Os impactos negativos mais significativos para o negócio incluem:

  • taxas de chargeback elevadas;
  • risco de descredenciamento;
  • custos operacionais de defesa;
  • danos à reputação;
  • aumento de preços para o consumidor.

Como prevenir casos de autofraude?

Para prevenir a autofraude, as empresas devem investir em inteligência comportamental e tecnologias de análise de dados que identifiquem anomalias além dos dados cadastrais. 

Como os dados usados pelo fraudador são reais, a barreira de defesa precisa focar no “como” a pessoa compra, e não apenas em “quem” ela é. 

Soluções que utilizam Machine Learning e Inteligência Artificial conseguem cruzar milhares de variáveis em tempo real para atribuir um score de risco preciso a cada transação.

A seguir, veja algumas das estratégias mais eficazes para blindar sua operação contra a autofraude.

Uso do Protocolo 3DS 2.0

Esta tecnologia cria uma camada de autenticação junto ao banco emissor (como biometria ou token), transferindo a responsabilidade financeira do chargeback por fraude do negócio para o banco.

Análise de impressão digital do dispositivo (Device Fingerprint)

Identifica se o comprador está trocando de aparelho ou IP com frequência excessiva, sinal comum de comportamento fraudulento.

Monitoramento biométrico e comportamental

Analisa a velocidade de digitação e a forma como o usuário interage com o site para diferenciar humanos reais de robôs ou comportamentos suspeitos.

Rigor na prova de entrega

Exigir assinaturas e registros fotográficos no momento do recebimento é decisivo para vencer disputas de contestação judicialmente.

Visão unificada do cliente 

Integrar os dados de risco, crédito e cobrança permite identificar se um “bom cliente” está subitamente mudando seu padrão de consumo para realizar um golpe.

Investir em segurança é garantir a sustentabilidade do seu negócio

A autofraude é um desafio silencioso que exige uma mudança de mentalidade por parte dos empreendedores.
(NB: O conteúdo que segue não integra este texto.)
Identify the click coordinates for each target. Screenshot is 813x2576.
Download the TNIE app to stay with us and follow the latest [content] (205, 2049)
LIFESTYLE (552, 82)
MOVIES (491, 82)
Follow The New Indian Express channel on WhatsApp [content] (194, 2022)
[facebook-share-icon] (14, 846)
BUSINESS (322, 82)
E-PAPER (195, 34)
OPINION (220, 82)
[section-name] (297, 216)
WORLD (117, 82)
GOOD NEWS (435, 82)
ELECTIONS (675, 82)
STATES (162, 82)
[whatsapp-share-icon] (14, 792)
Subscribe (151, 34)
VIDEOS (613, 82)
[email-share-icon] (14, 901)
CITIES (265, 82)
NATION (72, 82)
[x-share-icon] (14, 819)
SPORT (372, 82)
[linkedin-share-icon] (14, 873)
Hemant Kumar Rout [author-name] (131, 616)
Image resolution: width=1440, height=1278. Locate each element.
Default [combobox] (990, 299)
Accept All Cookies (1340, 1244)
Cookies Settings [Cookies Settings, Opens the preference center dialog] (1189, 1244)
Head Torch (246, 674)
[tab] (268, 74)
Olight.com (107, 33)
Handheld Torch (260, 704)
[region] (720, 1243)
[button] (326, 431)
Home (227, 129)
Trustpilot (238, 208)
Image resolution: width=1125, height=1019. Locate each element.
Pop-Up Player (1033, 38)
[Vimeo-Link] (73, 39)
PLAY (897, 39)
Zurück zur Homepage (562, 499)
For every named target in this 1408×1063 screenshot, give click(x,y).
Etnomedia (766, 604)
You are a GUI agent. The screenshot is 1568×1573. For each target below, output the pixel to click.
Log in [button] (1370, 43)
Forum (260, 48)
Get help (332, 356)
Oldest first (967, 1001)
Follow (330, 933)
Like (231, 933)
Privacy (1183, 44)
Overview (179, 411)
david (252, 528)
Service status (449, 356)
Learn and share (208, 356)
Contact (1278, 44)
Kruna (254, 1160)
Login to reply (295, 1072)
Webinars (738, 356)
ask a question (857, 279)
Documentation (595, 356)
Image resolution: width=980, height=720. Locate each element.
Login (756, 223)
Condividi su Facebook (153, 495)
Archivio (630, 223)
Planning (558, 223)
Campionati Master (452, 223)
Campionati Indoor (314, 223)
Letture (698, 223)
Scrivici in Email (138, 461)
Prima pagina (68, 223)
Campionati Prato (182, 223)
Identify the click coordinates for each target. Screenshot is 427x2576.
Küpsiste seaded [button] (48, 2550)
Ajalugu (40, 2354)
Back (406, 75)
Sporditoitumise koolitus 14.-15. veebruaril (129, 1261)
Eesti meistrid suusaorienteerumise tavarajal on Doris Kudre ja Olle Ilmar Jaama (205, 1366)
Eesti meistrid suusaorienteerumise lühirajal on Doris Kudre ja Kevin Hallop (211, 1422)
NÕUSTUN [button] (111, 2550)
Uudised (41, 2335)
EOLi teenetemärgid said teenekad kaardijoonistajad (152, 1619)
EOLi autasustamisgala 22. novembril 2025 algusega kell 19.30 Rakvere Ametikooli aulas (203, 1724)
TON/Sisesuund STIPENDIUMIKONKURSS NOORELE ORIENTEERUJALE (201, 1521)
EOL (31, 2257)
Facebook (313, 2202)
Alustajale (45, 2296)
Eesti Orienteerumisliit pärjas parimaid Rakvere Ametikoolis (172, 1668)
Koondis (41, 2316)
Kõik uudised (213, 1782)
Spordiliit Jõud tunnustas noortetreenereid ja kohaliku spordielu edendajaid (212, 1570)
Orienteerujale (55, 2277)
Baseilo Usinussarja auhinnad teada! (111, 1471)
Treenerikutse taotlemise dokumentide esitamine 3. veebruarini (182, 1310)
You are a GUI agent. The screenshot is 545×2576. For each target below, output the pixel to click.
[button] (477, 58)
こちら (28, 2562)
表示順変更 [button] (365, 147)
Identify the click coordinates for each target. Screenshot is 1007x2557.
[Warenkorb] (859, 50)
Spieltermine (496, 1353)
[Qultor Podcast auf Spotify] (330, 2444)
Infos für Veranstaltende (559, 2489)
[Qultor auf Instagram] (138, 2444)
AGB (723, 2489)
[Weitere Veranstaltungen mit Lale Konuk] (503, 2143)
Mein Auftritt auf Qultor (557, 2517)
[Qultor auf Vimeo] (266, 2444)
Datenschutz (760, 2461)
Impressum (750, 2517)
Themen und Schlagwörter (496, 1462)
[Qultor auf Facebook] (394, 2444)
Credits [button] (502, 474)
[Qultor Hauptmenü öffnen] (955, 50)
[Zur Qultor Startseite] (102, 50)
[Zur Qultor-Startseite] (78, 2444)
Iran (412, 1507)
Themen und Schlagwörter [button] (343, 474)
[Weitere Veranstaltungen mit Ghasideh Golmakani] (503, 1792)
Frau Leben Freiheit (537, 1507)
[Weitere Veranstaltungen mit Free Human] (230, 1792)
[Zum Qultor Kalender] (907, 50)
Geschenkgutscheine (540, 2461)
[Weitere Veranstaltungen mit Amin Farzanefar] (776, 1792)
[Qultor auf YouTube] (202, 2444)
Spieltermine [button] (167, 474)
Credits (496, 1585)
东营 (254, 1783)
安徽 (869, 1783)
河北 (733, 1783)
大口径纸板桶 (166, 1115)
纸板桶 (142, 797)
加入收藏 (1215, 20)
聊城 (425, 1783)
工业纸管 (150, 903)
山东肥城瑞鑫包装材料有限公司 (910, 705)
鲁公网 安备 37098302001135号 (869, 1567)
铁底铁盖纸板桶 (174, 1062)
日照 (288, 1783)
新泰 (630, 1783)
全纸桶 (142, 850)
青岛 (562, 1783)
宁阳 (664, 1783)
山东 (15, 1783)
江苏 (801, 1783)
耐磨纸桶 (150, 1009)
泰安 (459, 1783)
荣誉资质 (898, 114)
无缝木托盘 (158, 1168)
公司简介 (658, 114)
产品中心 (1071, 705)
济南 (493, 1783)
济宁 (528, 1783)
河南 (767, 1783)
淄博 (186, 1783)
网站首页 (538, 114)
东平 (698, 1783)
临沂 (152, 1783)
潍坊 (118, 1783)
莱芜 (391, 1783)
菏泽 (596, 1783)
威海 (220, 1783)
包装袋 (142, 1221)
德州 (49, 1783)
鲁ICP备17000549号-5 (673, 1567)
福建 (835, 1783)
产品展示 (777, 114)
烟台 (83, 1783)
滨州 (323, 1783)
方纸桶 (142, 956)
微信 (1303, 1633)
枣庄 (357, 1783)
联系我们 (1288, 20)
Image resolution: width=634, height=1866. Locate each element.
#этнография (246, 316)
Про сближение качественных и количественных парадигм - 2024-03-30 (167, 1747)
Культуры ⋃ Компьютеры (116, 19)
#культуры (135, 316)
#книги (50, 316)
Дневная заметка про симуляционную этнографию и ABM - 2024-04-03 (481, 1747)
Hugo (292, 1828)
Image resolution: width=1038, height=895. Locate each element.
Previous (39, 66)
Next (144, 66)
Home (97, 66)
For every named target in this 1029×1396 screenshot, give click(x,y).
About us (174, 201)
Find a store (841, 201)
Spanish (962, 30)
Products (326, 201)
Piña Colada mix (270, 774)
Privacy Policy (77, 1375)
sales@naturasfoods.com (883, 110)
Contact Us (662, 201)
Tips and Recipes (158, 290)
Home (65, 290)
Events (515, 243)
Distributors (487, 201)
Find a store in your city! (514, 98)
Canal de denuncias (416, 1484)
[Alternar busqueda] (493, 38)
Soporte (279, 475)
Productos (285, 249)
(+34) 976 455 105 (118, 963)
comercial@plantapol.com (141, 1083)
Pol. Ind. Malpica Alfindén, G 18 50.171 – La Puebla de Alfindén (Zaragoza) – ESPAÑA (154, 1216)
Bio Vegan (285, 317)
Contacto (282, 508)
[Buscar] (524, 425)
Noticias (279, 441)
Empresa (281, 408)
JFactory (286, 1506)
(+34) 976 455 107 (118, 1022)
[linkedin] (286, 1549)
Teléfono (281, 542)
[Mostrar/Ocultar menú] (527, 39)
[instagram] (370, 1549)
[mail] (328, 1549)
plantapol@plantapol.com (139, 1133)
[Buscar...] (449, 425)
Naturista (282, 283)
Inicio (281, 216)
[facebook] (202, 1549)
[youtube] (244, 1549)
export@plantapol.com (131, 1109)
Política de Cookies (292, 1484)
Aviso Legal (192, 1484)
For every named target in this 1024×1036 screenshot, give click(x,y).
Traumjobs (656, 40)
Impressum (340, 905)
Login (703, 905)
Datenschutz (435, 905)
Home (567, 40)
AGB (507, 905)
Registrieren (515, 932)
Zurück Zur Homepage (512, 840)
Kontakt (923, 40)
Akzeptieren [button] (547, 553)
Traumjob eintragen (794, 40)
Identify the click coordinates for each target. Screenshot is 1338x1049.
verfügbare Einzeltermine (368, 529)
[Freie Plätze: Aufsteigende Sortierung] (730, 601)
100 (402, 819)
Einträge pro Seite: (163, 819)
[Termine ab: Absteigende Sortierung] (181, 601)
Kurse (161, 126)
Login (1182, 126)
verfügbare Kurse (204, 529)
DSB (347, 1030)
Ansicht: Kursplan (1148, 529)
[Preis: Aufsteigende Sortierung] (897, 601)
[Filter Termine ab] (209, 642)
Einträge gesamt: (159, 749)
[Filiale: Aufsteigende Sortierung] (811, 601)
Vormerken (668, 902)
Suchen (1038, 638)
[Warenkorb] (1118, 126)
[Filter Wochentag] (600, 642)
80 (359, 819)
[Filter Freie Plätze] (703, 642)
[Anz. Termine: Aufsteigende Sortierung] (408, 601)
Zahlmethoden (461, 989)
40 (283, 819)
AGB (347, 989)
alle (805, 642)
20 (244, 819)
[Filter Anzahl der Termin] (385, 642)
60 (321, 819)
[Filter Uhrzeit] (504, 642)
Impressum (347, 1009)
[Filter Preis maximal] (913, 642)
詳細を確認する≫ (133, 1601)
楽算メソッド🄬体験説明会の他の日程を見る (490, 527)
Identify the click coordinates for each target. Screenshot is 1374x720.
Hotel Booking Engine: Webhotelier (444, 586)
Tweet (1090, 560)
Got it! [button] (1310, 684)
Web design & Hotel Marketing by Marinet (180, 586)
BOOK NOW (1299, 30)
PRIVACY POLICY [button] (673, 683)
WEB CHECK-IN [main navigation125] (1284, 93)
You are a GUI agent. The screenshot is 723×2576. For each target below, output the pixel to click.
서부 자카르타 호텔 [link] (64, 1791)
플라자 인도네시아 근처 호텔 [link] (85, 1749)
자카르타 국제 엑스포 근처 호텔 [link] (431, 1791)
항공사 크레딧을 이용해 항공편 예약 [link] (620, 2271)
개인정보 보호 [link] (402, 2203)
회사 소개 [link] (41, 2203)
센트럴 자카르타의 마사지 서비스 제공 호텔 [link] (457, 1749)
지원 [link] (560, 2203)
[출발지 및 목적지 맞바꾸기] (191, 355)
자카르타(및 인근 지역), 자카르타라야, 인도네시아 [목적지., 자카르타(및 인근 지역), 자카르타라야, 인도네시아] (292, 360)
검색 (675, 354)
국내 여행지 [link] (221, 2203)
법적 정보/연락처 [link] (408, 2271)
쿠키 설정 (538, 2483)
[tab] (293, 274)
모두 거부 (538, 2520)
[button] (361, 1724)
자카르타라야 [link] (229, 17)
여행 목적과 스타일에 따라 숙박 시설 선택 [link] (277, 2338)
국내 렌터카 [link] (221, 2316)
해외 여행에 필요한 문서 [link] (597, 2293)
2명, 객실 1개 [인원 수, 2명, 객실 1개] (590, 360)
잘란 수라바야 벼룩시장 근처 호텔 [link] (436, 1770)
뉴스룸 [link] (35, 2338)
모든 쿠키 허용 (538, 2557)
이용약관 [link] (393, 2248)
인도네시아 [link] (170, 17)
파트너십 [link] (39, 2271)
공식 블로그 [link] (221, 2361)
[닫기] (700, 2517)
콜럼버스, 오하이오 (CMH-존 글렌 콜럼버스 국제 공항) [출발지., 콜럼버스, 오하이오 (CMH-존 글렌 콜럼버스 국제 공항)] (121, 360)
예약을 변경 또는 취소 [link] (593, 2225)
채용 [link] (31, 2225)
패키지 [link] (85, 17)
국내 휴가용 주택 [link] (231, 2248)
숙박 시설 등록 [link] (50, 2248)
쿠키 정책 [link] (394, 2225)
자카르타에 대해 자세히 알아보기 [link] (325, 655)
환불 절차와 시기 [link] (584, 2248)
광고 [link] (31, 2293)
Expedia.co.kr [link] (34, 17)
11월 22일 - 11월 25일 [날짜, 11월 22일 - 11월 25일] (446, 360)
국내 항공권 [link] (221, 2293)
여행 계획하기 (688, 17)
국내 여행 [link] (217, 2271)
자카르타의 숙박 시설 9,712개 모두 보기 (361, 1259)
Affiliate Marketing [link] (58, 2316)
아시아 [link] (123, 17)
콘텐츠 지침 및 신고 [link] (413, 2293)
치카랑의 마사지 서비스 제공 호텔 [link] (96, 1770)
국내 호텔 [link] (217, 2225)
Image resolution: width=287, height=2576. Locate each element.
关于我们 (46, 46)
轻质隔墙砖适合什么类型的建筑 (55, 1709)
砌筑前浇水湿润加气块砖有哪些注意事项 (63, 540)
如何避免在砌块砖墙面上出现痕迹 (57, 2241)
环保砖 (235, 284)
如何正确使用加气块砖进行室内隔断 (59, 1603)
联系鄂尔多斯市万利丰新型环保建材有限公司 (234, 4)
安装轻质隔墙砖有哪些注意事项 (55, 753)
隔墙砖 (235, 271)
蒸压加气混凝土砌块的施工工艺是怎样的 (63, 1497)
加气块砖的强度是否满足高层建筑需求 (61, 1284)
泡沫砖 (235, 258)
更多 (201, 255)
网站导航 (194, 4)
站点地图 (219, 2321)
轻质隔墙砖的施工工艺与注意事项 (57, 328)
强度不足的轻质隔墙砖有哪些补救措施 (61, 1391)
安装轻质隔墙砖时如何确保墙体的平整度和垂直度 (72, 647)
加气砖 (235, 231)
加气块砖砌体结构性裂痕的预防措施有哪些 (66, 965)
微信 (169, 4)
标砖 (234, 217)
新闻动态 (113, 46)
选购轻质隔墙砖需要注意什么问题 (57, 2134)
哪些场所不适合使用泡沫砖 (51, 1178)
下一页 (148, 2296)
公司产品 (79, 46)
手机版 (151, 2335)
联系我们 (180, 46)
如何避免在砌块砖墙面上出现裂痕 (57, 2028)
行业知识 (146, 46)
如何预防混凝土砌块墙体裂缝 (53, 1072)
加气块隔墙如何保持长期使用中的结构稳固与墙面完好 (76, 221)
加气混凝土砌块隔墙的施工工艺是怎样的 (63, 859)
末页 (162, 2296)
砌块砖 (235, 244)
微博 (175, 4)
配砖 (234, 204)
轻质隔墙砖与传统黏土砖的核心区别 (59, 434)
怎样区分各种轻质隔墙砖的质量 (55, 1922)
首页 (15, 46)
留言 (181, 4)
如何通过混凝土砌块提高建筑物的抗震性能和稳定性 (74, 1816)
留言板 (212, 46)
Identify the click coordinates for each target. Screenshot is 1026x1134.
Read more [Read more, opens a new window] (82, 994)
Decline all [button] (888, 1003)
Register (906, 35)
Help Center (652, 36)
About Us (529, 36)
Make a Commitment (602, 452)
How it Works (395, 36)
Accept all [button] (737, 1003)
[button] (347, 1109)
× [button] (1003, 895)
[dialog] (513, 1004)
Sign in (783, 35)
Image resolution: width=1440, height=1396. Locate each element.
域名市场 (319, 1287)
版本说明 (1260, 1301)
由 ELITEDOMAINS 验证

Tratar esse problema apenas como uma dívida incobrável ou um risco de crédito comum é um erro que pode custar a rentabilidade do seu negócio a longo prazo. 

Como vimos, o fraudador utiliza a própria identidade para burlar sistemas, o que torna a vigilância constante e o uso de ferramentas inteligentes as únicas formas reais de proteção.

Ao adotar uma abordagem que une inteligência comportamental, autenticação robusta e processos rigorosos de comprovação, você não apenas reduz prejuízos, mas também constrói um ambiente de compra mais justo para os clientes legítimos. 

Com a SantoDigital, sua jornada de transformação ganha escalabilidade operacional com a segurança necessária para manter sua operação sempre protegida. Não permita que a fragilidade tecnológica deixe sua empresa vulnerável. Explore as possibilidades e impulsione seu negócio hoje mesmo!

Perguntas frequentes sobre a autofraude

O que é uma autofraude?

A autofraude é uma prática enganosa onde o próprio titular de um cartão ou conta utiliza seus dados legítimos para realizar uma compra e, após receber o produto ou serviço, solicita o estorno do pagamento (chargeback) alegando falsamente que não reconhece a transação ou que não recebeu a mercadoria. 

Autofraude é crime?

Sim, a autofraude é considerada um crime, pois consiste em usar dados legítimos de forma premeditada para enganar empresas e obter benefícios ilícitos.